--- Data to use ---

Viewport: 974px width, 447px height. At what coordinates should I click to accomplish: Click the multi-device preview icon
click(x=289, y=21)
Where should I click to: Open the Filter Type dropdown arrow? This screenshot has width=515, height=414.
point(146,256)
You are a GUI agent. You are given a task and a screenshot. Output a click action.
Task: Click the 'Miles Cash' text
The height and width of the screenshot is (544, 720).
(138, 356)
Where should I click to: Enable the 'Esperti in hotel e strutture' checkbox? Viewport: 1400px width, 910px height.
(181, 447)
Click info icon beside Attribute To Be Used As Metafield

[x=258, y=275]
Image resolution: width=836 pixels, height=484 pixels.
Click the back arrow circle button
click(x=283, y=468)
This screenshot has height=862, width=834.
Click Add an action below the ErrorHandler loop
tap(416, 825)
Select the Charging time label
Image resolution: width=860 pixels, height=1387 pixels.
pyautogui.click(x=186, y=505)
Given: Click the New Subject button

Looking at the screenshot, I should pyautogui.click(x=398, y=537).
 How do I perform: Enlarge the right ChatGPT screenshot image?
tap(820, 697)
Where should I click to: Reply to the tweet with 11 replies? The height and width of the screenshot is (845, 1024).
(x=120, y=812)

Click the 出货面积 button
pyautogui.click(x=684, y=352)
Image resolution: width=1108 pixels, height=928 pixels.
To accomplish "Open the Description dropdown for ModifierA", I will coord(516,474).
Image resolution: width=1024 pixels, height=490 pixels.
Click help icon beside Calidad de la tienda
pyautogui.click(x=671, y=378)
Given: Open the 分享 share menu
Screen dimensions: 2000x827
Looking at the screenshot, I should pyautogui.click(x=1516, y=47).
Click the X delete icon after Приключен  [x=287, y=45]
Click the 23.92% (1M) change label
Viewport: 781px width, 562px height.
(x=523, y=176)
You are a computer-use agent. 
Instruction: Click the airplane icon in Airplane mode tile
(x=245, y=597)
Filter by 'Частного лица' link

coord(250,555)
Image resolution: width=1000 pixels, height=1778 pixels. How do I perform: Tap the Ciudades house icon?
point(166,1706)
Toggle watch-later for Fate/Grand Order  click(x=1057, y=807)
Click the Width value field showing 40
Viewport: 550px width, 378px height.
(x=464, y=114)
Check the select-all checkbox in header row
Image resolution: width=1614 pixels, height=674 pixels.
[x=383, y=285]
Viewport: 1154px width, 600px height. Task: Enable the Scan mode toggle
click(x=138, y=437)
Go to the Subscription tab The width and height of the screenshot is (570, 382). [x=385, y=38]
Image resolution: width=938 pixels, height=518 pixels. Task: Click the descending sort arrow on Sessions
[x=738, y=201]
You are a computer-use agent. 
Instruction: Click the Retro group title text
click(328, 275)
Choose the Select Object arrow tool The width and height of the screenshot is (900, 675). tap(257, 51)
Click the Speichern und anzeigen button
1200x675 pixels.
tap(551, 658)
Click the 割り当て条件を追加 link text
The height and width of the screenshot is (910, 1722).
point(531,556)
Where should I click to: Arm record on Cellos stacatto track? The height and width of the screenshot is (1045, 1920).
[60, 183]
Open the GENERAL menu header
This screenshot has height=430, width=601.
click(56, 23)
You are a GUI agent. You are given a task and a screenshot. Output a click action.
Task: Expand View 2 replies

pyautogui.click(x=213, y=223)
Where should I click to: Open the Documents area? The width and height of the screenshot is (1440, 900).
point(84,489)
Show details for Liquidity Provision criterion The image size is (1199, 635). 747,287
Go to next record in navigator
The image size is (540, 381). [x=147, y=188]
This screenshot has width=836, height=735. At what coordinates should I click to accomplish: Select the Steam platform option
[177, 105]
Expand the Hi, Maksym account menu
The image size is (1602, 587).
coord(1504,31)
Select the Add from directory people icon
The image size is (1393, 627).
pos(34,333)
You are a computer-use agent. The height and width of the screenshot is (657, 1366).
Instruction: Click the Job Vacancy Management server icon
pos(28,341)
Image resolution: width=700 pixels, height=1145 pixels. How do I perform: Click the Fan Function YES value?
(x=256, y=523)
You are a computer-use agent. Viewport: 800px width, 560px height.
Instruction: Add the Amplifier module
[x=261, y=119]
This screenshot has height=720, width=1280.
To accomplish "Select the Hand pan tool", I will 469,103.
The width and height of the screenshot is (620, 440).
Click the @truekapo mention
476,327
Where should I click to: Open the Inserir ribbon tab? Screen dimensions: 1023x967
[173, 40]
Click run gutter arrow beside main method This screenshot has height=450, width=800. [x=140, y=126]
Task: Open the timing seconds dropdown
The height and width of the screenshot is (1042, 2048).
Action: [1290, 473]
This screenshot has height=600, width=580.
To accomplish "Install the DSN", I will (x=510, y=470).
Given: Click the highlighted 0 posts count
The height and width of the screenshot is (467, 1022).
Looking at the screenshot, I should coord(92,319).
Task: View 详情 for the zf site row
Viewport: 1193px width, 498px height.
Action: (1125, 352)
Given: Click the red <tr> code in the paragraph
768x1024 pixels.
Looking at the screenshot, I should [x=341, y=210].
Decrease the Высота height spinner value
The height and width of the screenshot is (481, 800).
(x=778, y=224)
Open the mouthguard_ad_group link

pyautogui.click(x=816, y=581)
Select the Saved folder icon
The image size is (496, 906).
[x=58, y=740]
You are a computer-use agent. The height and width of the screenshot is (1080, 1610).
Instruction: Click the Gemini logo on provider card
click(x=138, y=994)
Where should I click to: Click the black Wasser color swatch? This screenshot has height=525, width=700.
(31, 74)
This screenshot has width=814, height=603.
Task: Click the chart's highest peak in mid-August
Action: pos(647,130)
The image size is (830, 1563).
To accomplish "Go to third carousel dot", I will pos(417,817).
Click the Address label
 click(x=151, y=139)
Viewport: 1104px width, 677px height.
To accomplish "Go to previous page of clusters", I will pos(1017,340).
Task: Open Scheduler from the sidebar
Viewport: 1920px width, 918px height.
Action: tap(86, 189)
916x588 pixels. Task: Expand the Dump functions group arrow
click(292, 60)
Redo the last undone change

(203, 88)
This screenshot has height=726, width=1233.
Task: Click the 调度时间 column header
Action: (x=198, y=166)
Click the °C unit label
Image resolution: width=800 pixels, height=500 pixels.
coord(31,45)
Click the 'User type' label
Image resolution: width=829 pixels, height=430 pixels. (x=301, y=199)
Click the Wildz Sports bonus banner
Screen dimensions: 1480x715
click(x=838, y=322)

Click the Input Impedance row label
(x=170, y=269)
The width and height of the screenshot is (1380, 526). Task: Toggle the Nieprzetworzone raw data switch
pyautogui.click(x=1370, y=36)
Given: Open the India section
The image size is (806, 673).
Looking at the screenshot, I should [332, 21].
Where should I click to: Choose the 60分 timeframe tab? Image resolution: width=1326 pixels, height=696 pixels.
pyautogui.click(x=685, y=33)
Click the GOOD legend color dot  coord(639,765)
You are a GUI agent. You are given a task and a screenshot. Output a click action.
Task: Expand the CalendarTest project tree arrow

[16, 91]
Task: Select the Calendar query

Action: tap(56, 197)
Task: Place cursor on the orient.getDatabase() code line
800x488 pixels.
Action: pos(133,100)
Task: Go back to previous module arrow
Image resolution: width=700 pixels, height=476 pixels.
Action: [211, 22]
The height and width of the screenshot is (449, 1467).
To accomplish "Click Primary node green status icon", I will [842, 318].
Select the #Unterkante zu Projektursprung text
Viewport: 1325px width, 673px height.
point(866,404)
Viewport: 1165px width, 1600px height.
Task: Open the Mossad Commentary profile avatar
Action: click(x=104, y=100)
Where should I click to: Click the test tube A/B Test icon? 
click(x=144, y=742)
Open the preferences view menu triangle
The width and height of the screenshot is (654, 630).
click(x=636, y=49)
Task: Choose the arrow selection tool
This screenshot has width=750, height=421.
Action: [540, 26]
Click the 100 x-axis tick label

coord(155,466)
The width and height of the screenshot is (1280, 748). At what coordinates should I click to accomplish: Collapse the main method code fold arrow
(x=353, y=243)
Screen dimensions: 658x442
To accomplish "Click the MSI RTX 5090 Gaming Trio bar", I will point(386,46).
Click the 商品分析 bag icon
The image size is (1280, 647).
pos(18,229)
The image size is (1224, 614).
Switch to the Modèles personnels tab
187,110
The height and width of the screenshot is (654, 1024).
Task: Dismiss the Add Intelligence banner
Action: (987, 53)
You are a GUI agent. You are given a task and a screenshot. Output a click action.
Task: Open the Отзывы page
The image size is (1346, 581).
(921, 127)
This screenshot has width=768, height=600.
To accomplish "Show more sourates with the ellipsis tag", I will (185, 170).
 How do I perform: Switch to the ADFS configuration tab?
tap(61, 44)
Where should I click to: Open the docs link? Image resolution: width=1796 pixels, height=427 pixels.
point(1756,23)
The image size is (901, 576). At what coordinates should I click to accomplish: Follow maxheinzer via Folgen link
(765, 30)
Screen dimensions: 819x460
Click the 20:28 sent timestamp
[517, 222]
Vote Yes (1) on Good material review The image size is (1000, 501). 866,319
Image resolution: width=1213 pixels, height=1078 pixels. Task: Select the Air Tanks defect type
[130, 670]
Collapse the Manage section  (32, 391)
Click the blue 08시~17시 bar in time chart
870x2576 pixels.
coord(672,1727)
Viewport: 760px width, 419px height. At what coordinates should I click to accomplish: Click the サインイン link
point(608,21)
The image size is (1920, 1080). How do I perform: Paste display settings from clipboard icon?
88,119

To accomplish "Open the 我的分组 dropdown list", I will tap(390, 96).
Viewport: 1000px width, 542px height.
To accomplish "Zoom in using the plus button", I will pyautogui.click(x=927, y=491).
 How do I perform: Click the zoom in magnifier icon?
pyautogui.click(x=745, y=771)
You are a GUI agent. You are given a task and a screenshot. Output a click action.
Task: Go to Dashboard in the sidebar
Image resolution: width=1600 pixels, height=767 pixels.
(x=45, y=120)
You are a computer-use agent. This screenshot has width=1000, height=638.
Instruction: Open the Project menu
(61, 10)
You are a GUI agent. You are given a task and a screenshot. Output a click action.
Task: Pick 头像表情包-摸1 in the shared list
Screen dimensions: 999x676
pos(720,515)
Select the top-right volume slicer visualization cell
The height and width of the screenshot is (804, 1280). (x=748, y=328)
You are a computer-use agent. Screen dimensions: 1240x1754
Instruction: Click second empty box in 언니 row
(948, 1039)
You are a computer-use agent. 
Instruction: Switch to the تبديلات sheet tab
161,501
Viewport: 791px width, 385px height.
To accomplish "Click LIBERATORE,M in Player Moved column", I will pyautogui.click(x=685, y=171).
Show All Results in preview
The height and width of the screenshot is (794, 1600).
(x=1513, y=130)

---

After identifying the lines above that contain "previous", copy each one.

To accomplish "Go to previous page of clusters", I will pos(1017,340).
Task: Go back to previous module arrow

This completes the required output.